- **EXCERPTED PASSAGE**
- - - - -
How to use GraphML in the ArangoDB Platform web interface

Learn how to create, configure, and run a full machine learning workflow for GraphML in four steps using the features in the ArangoDB web interface

ArangoDB Platform

The GraphML workflow in the web interface

The entire process is organized into sequential steps within a Project, giving you a clear path from data to prediction:

  1. Featurization: Select your data and convert it into numerical representations.
  2. Training: Train a GraphSAGE model on the features and graph structure.
  3. Model Selection: Evaluate the trained models and choose the best one.
  4. Prediction: Use the selected model to generate predictions on your data. You can also automate the prediction process to run at regular intervals.

Create a GraphML project

To create a new GraphML project using the ArangoDB Platform web interface, follow these steps:

  1. From the left-hand sidebar, select the database where you want to create the project.
  2. In the left-hand sidebar, click GenAI Suite to open the GraphML project management interface, then click Run GraphML. Create GraphML Project
  3. In the GraphML projects view, click Add new project.
  4. The Create ML project modal opens. Enter a Name for your machine learning project.
- - - - -
- **INFORMATION PROVIDED**

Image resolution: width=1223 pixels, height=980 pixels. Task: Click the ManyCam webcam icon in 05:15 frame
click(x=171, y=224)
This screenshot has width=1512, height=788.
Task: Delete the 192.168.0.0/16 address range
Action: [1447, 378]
- - - - -
- **SET TASKS**
1) In the GraphML web interface page, what kind of model is trained during the Training step?
2) Rewrite the entire listing, substituting "camera" for "webcam" and keeping everything else unchanged.

- **SET OF ANSWERS**
1) A GraphSAGE model.

2)
Image resolution: width=1223 pixels, height=980 pixels. Task: Click the ManyCam camera icon in 05:15 frame
click(x=171, y=224)
This screenshot has width=1512, height=788.
Task: Delete the 192.168.0.0/16 address range
Action: [1447, 378]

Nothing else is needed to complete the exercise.